TASK INSTRUCTIONS:
Reproduce the rows below word for word, starting with the first row and continuing through the line that contains "pyautogui.click(x=729, y=216)", including that line. Stop there and copy nothing after it.

RECORD SET:

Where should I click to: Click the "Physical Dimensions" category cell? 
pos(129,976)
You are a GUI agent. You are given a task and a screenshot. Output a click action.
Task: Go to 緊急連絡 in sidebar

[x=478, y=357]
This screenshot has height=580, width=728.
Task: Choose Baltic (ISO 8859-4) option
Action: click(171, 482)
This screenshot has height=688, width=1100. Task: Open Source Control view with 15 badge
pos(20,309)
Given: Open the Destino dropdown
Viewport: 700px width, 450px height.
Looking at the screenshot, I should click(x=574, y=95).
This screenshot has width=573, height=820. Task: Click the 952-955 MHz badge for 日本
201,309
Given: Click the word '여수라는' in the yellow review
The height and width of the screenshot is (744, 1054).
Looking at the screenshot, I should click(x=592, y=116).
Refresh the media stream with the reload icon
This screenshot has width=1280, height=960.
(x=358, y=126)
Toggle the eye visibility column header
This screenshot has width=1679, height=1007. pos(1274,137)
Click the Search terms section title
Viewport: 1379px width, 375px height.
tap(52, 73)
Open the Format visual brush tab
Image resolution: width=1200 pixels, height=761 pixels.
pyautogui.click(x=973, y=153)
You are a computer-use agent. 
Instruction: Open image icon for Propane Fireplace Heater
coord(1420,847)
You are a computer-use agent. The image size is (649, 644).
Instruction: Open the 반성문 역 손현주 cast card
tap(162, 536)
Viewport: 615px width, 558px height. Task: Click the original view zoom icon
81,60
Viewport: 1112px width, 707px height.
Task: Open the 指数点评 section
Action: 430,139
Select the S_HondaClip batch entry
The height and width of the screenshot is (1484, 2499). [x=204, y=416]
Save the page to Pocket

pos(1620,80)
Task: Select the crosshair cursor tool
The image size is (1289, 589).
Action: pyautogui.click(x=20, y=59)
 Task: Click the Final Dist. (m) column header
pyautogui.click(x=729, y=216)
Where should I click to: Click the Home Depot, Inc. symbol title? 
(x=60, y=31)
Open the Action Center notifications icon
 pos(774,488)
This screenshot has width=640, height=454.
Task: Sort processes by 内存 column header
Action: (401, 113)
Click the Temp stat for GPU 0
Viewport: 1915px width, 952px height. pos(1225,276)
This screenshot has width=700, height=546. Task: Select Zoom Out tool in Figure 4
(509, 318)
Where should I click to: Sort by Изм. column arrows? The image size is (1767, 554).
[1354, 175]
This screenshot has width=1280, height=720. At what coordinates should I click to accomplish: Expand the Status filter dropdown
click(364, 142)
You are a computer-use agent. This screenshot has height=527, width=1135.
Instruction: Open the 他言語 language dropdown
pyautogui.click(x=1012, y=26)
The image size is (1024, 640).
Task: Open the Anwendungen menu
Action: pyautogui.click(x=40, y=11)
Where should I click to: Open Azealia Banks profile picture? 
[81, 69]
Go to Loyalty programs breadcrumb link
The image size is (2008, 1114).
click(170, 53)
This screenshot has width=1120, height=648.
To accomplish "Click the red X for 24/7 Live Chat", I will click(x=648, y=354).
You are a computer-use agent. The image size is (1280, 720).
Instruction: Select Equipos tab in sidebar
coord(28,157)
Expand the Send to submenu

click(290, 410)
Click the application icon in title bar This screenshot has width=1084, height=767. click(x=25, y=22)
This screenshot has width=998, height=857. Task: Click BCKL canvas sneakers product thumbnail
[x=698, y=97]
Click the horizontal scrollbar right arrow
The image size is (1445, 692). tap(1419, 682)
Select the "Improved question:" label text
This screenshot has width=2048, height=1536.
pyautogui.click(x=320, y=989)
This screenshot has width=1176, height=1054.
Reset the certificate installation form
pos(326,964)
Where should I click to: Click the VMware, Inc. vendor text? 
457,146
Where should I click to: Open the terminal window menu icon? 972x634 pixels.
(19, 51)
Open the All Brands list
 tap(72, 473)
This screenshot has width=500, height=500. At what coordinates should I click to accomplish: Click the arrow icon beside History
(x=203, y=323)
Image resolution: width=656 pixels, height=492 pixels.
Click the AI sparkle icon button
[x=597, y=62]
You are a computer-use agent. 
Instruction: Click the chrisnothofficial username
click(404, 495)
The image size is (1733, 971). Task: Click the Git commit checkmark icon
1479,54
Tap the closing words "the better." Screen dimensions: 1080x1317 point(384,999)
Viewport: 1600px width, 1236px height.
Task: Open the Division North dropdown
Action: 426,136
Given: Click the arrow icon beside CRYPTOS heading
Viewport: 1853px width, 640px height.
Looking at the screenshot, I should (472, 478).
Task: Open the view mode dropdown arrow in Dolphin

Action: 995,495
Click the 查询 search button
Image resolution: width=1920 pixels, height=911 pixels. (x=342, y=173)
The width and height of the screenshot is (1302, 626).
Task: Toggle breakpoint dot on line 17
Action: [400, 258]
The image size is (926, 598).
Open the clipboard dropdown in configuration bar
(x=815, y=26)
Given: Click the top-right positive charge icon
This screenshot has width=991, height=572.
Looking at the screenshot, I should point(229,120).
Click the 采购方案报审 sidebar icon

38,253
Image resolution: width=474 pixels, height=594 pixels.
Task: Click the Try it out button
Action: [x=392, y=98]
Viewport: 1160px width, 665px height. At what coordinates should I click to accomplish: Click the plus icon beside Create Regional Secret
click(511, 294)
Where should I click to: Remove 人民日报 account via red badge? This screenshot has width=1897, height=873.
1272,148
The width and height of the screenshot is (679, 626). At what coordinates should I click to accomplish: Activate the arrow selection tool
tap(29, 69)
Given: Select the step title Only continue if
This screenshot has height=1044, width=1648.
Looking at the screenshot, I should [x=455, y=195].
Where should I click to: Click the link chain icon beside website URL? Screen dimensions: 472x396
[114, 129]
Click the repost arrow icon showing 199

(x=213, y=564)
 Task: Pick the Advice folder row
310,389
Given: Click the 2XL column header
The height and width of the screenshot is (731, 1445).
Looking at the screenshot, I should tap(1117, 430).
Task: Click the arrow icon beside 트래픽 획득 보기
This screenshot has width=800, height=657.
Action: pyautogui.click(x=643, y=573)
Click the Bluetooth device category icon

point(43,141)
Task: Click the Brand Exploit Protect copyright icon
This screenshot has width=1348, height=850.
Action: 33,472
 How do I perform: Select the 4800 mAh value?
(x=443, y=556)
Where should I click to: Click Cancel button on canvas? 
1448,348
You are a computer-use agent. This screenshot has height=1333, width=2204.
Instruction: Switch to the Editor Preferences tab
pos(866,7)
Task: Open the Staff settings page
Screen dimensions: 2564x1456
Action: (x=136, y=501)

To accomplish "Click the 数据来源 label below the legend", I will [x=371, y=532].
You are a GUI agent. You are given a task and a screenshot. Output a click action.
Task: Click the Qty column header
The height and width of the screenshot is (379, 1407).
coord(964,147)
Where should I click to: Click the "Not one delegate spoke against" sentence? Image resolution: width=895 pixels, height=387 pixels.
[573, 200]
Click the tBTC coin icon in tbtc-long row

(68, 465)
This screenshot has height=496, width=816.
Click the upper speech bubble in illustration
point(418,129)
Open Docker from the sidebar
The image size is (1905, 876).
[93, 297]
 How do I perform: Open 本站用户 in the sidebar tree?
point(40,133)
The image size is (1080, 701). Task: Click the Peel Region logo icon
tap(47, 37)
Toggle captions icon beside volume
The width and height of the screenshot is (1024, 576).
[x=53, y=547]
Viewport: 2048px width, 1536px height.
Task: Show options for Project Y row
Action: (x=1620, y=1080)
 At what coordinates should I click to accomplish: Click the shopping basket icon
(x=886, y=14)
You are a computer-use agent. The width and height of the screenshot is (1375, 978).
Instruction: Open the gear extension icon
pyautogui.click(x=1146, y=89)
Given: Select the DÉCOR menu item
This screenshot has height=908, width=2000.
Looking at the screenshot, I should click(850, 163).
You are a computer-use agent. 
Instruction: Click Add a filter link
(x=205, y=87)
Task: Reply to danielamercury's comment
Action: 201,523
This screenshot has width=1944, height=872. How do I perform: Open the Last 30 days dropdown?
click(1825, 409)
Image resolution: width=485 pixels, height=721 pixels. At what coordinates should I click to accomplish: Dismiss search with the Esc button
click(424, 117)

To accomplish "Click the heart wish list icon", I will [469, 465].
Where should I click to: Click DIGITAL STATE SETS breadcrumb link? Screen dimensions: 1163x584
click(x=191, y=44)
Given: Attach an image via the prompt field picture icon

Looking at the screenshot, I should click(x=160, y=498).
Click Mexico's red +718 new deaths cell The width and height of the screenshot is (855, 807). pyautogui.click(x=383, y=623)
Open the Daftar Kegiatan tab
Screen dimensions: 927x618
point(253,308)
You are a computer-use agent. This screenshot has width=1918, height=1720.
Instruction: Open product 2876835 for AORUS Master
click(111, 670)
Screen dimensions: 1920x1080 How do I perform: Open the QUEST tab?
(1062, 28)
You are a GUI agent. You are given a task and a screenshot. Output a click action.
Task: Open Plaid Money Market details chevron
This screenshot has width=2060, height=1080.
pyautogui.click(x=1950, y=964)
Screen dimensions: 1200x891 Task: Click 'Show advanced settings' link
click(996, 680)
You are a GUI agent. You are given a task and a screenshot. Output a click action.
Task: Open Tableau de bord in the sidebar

SOLUTION TO THIS TASK:
Where should I click to: Click the "Physical Dimensions" category cell? 
pos(129,976)
You are a GUI agent. You are given a task and a screenshot. Output a click action.
Task: Go to 緊急連絡 in sidebar

[x=478, y=357]
This screenshot has height=580, width=728.
Task: Choose Baltic (ISO 8859-4) option
Action: click(171, 482)
This screenshot has height=688, width=1100. Task: Open Source Control view with 15 badge
pos(20,309)
Given: Open the Destino dropdown
Viewport: 700px width, 450px height.
Looking at the screenshot, I should click(x=574, y=95).
This screenshot has width=573, height=820. Task: Click the 952-955 MHz badge for 日本
201,309
Given: Click the word '여수라는' in the yellow review
The height and width of the screenshot is (744, 1054).
Looking at the screenshot, I should click(x=592, y=116).
Refresh the media stream with the reload icon
This screenshot has width=1280, height=960.
(x=358, y=126)
Toggle the eye visibility column header
This screenshot has width=1679, height=1007. pos(1274,137)
Click the Search terms section title
Viewport: 1379px width, 375px height.
tap(52, 73)
Open the Format visual brush tab
Image resolution: width=1200 pixels, height=761 pixels.
pyautogui.click(x=973, y=153)
You are a computer-use agent. 
Instruction: Open image icon for Propane Fireplace Heater
coord(1420,847)
You are a computer-use agent. The image size is (649, 644).
Instruction: Open the 반성문 역 손현주 cast card
tap(162, 536)
Viewport: 615px width, 558px height. Task: Click the original view zoom icon
81,60
Viewport: 1112px width, 707px height.
Task: Open the 指数点评 section
Action: 430,139
Select the S_HondaClip batch entry
The height and width of the screenshot is (1484, 2499). [x=204, y=416]
Save the page to Pocket

pos(1620,80)
Task: Select the crosshair cursor tool
The image size is (1289, 589).
Action: pyautogui.click(x=20, y=59)
 Task: Click the Final Dist. (m) column header
pyautogui.click(x=729, y=216)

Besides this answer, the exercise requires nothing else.